Eventually the media settled on a narrative to explain why gay marriage was voted down in liberal California the same day Obama beat McCain there 61-37: outside agitators from Mormon Utah control the media in Los Angeles.
But that was a little too implausible even for 21st century America. Sure, Caitlyn Jenner was a woman while she fathered six children. Who doesn’t know that? But Mormons running the media … really?
So, the announcement that two academics had proved, using Science, that blacks and Hispanics could be made to see the light on gay marriage just by having a gay – but not a straight — canvasser explain it to them was much celebrated. Jesse Singal notes in New York magazine:
“It rerouted countless researchers’ agendas, inspired activists to change their approach to voter outreach, generated shifts in grant funding, and launched follow-up experiments.” …
Moreover, the sizable publicity this hoax has received has much to do with the widespread resentment that LaCour was undermining The Cause by misleading gay marriage lobbies into wasting their money on an ineffective salesmanship tactic.
The scandal has led to many thumbsucker articles about the replication crisis in science and other weighty topics. But almost all of them are missing the point that even if this analysis had been honest, it still wouldn’t have been Science-with-a-capital-S as most people think of the word. Rather, it would have been lowly marketing research. This was never claimed to be a study of whether or not gay marriage was a good idea. Instead, it just purported to be research into how best to spin gay marriage to voters.
And that’s emblematic of a trend in which the social sciences, having repeatedly failed to demonstrate the truth of the political dogmas espoused by most leftist social scientists, are slowly repositioning themselves as an arm of the marketing industry. …

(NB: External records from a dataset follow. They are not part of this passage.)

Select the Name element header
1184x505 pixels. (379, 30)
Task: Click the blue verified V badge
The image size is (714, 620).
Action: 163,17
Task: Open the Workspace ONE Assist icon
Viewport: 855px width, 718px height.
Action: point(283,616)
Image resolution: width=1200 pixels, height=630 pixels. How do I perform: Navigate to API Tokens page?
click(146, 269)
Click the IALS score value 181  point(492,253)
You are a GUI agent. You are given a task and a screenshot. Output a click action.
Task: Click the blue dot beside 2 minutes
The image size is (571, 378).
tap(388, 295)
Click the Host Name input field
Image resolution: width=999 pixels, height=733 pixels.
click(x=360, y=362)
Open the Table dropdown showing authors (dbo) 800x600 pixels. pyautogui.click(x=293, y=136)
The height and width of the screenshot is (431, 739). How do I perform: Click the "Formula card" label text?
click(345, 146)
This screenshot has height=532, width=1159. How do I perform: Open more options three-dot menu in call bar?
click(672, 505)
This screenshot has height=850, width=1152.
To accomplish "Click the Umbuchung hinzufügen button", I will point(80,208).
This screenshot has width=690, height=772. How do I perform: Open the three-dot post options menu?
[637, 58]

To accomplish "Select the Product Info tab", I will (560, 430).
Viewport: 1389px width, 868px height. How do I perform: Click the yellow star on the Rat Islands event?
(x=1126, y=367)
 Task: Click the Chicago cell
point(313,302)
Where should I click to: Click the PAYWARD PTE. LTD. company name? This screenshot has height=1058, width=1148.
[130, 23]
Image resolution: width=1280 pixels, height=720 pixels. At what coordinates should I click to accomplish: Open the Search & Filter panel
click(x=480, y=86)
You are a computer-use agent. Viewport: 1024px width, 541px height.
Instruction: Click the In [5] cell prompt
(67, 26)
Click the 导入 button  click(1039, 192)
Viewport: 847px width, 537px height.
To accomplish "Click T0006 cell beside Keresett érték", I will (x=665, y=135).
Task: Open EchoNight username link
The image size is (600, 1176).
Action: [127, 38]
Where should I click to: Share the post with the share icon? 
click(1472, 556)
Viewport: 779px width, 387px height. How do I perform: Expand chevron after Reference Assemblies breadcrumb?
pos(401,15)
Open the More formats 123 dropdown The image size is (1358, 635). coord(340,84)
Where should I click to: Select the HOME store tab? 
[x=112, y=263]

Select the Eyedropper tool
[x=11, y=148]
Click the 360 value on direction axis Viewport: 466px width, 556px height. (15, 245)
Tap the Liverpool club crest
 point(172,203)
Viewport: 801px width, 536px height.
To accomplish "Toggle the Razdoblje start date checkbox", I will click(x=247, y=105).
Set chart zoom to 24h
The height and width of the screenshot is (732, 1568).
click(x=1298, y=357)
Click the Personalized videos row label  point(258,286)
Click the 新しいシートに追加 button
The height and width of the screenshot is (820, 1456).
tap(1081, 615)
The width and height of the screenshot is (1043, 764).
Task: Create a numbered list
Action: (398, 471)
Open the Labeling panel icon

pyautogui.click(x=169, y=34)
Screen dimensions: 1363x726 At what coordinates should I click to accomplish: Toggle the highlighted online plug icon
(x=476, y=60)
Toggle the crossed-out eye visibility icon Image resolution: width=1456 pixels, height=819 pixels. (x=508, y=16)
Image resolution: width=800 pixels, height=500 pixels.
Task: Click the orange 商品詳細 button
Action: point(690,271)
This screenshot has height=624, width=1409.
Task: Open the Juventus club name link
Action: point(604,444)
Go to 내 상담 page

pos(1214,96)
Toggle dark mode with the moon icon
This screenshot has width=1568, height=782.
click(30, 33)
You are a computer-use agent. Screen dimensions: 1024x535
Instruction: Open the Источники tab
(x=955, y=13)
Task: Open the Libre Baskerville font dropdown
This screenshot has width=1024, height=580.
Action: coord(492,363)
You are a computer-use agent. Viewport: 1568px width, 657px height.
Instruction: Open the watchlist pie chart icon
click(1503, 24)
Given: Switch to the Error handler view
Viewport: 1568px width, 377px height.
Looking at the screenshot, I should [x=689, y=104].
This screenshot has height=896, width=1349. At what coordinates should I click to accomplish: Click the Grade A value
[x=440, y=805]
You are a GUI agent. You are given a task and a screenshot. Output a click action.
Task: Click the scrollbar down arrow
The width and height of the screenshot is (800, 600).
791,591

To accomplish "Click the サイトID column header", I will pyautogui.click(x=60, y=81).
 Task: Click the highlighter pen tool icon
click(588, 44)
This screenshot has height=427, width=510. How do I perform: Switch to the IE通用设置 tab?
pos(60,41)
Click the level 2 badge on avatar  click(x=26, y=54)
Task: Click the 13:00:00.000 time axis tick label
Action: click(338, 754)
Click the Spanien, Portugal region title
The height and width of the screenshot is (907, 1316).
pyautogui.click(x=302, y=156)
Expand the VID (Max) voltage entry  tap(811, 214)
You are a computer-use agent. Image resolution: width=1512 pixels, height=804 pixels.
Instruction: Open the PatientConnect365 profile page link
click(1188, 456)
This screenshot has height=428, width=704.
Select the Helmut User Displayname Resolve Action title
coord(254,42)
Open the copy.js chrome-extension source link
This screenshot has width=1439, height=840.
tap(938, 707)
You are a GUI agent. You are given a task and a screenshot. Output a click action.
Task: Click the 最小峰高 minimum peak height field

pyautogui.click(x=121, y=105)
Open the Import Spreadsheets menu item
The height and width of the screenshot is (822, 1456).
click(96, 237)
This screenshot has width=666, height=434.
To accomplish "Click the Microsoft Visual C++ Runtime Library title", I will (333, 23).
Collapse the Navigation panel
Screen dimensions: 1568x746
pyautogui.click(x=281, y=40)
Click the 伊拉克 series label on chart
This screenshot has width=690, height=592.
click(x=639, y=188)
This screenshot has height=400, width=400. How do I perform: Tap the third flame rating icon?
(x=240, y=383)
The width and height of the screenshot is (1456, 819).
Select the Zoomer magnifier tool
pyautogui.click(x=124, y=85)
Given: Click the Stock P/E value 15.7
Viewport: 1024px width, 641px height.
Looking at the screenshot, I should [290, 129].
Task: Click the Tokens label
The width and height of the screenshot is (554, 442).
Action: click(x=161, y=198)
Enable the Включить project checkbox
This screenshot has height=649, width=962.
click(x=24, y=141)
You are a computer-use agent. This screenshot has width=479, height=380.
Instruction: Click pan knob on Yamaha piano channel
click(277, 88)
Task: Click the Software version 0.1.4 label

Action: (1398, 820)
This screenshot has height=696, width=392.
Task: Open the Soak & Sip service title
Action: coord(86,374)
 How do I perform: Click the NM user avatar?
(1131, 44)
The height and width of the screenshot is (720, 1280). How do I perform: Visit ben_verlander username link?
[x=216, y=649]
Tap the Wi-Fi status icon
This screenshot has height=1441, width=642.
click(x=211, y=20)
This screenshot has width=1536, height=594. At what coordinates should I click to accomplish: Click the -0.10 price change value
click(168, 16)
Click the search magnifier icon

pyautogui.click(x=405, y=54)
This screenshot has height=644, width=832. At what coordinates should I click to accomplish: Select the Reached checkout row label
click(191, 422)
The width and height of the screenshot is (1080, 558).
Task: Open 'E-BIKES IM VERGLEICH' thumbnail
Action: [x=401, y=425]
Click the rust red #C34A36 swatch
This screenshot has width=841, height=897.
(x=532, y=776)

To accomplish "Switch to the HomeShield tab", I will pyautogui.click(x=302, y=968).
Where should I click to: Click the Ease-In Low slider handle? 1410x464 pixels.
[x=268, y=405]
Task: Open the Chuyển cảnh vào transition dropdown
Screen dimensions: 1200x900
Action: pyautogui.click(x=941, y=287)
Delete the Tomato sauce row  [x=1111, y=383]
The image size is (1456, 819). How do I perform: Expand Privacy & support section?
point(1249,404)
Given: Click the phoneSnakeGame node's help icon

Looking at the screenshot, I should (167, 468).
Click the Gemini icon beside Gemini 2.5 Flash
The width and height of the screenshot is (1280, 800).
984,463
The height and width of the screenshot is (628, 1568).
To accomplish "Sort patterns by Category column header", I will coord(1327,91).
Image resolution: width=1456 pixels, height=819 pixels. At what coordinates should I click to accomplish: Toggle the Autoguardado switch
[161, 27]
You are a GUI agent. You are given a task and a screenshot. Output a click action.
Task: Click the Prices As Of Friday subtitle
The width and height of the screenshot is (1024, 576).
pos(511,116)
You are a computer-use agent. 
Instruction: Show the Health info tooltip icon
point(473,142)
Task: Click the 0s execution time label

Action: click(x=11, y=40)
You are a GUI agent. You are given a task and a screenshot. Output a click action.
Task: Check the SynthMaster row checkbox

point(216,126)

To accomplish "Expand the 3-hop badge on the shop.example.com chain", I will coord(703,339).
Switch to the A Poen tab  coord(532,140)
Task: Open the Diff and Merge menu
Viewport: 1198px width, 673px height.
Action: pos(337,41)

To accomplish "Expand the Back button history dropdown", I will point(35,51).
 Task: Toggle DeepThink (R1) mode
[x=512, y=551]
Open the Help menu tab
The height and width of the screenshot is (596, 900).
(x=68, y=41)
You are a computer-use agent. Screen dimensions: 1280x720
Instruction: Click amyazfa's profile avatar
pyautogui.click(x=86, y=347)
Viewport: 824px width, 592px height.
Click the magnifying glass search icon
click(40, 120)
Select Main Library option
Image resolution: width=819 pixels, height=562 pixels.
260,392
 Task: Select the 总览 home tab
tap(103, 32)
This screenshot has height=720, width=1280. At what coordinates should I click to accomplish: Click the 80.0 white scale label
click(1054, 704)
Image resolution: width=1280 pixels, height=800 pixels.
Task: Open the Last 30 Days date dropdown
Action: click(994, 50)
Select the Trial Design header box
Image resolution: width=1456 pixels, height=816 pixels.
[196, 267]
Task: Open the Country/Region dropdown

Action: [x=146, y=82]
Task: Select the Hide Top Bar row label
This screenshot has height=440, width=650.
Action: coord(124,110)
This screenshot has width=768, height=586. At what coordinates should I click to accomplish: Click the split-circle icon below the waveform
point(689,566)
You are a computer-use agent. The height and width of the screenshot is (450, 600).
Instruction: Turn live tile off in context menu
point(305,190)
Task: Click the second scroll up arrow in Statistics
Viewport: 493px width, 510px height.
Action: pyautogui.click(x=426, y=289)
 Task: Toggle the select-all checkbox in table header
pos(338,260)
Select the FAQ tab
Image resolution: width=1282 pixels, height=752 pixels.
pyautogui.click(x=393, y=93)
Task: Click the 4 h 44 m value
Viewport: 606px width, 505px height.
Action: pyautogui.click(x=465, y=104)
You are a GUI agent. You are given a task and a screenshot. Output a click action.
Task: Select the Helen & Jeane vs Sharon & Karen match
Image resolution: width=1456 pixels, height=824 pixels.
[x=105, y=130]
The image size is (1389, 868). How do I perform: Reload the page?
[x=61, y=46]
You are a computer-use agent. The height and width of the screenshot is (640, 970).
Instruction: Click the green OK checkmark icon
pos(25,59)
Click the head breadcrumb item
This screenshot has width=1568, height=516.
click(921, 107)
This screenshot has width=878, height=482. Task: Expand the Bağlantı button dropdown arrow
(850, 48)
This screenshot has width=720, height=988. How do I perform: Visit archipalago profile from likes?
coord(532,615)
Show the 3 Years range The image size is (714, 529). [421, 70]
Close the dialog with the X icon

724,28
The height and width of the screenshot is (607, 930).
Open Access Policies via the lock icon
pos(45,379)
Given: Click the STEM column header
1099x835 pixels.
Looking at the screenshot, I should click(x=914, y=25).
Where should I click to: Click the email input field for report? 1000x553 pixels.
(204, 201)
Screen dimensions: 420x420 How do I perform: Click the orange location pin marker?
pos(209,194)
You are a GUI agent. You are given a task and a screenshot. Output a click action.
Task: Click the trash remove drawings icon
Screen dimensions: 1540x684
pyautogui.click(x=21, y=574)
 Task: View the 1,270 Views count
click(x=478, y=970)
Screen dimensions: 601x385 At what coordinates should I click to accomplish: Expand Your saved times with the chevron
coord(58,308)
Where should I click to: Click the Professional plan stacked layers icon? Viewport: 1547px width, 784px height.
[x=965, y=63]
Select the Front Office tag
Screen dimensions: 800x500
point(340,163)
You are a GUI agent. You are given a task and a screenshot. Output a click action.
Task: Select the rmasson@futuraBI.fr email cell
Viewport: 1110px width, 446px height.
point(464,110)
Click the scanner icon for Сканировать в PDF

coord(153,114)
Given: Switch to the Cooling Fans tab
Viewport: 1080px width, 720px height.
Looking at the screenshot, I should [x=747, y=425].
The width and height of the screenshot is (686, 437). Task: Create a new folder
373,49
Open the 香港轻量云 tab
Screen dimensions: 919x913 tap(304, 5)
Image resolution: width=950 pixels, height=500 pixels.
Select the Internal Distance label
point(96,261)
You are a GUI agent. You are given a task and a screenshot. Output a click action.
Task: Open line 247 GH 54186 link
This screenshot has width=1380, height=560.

It’s widely assumed by people on the left that the reason most social scientists vote like they do is because their findings support their leftist views, such as that race is only skin deep, that sex is just a social construct, and that social engineering works. Many people on the right, in contrast, suspect that social scientists come up with this data because they are leftist.
But the truth is far more ironic: leftist social scientists seldom produce numbers supporting their leftist prejudices. …
There’s nothing anomalous about liberal social scientists grudgingly data validating old conservative insights deep in their papers. That’s been going on for a half century since the federal Coleman Report of 1966. …
Due to this endless history of empirical failures, leftist social scientists have pretty much given up using the tools of their trade to come up with evidence in support of Social Justice Warrior shibboleths. That’s almost inevitable: real science is replicable and thus has to be about enduring truths. But the anti-science conventional wisdom demonizes actual knowledge as “stereotypes.”
Hence, social scientists have been increasingly focused not on truth finding but on how better to manipulate the masses.
From the NYT’s celebratory article on the new supposedly non-fraudulent study of how to browbeat voters into agreeing with World War T:
Fleischer is planning more interventions. Though he has devoted much of his political and community-organizing career to L.G.B.T. issues, he believes this kind of canvassing could change people’s thinking on everything from abortion and gun rights to race-based prejudice. He also hopes it will usher in a new era of political persuasion.
So this article is just celebrating a new marketing weapon in World War T.